GULFPORT, MS (WLOX) - Immigrant rights are human rights. That's the focus of a three day "unity" conference that kicked off Thursday in South Mississippi.
Civil rights advocates are tackling an issue that's already sparked a national debate.
The Mississippi Immigrants Rights Alliance, or MIRA, helped organize the unity conference. Promoting and protecting the rights of immigrant workers is the emphasis.
"And there's nothing more enlightening than to see our communities learn about each others cultures and about each others customs. And about how to respect each other. And that's what these conferences really are about," said Vicky Cintra, an organizer for MIRA.
James Crowell is president of the Biloxi branch NAACP. He says there are certainly similarities between the challenges facing immigrants and the civil rights struggles of the 1960s.
"If they're going to come here and support this country in the way that they have, especially here on the gulf coast in the aftermath of Katrina, then we definitely need to do all we can to be sure their rights, their civil rights, are observed," says Crowell.
Bill Chandler is executive director of MIRA. He says the local conference is part of a much larger national discussion.
"We've also joined in the national debate over the repeal of the existing immigration law and the enactment of laws that would be fair to everybody, that would protect workers rights," he said.
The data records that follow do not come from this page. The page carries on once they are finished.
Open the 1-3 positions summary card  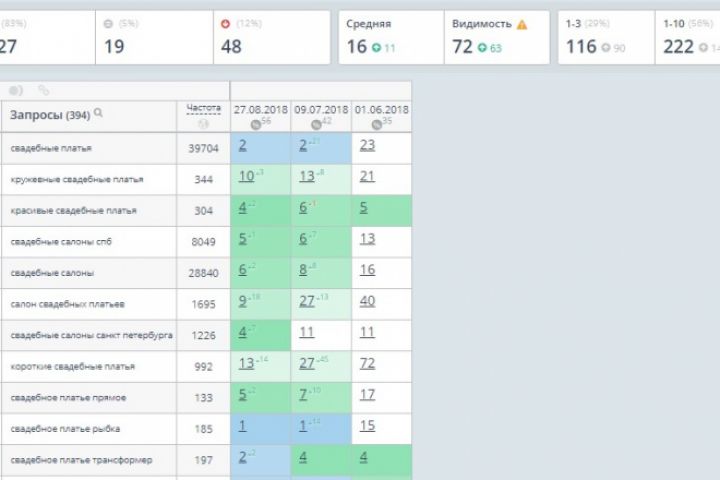point(603,36)
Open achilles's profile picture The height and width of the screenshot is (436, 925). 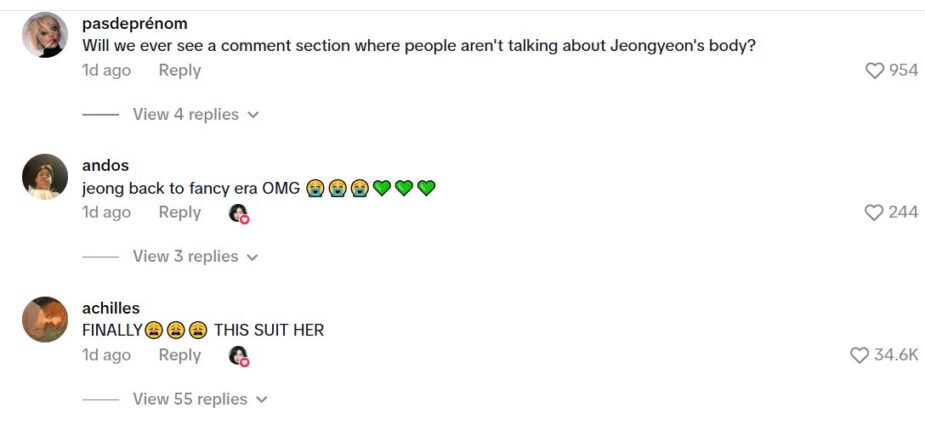tap(45, 319)
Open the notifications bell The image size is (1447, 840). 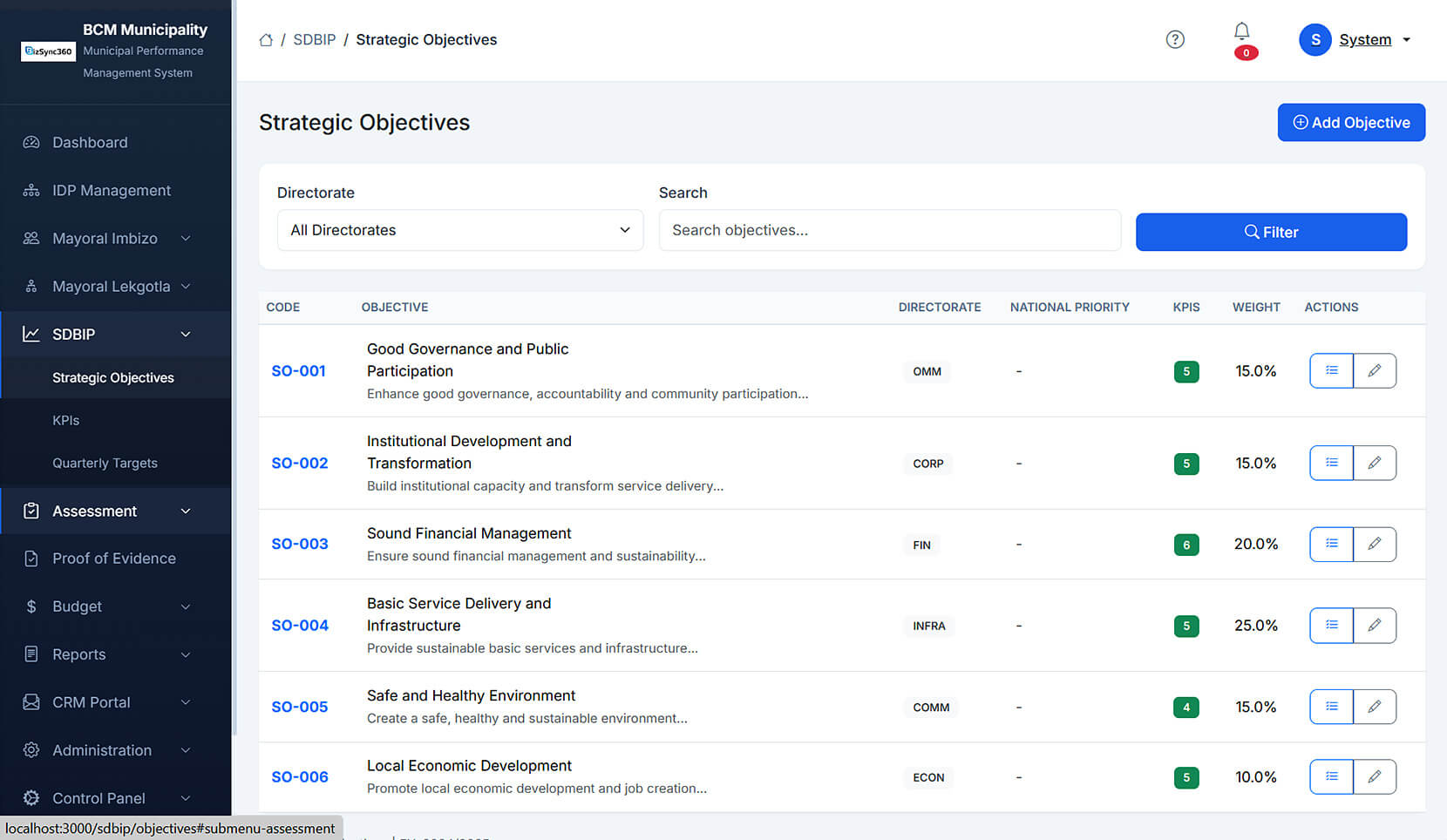[1241, 32]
Socorro Leos is an immigrant from Mexico who's now a U.S. citizen living in Jackson County.
"There's a misconception that people come here and like to steal jobs," she said, "And I think that's wrong."
Leos says education and understanding can help overcome public prejudice and misconceptions about immigrants.
"I think that people need to be educated. This is a moment to be united, not to be against each other. And I think we can do a lot of good things if we get together," she added.
"And when people realize that being from Mexico and waiting on a visa can take up to 16 years or more, then people realize it's really not the person who decides to come here undocumented. It's the system," said Cintra.
The weekend conference is part of the ongoing conversation to help reform that system.
Lee Adams Jr. is the pastor at Little Rock Missionary Baptist Church of Gulfport, which is hosting the conference. He says he wanted his parishioners to learn about the issues facing immigrants.
"I feel that people are apathetic because they don't know what's happening," he said, "So my intent is they would learn what's happening. And then hopefully apathy will become empathy and empathy will lead to involvement and involvement to commitment to make things change."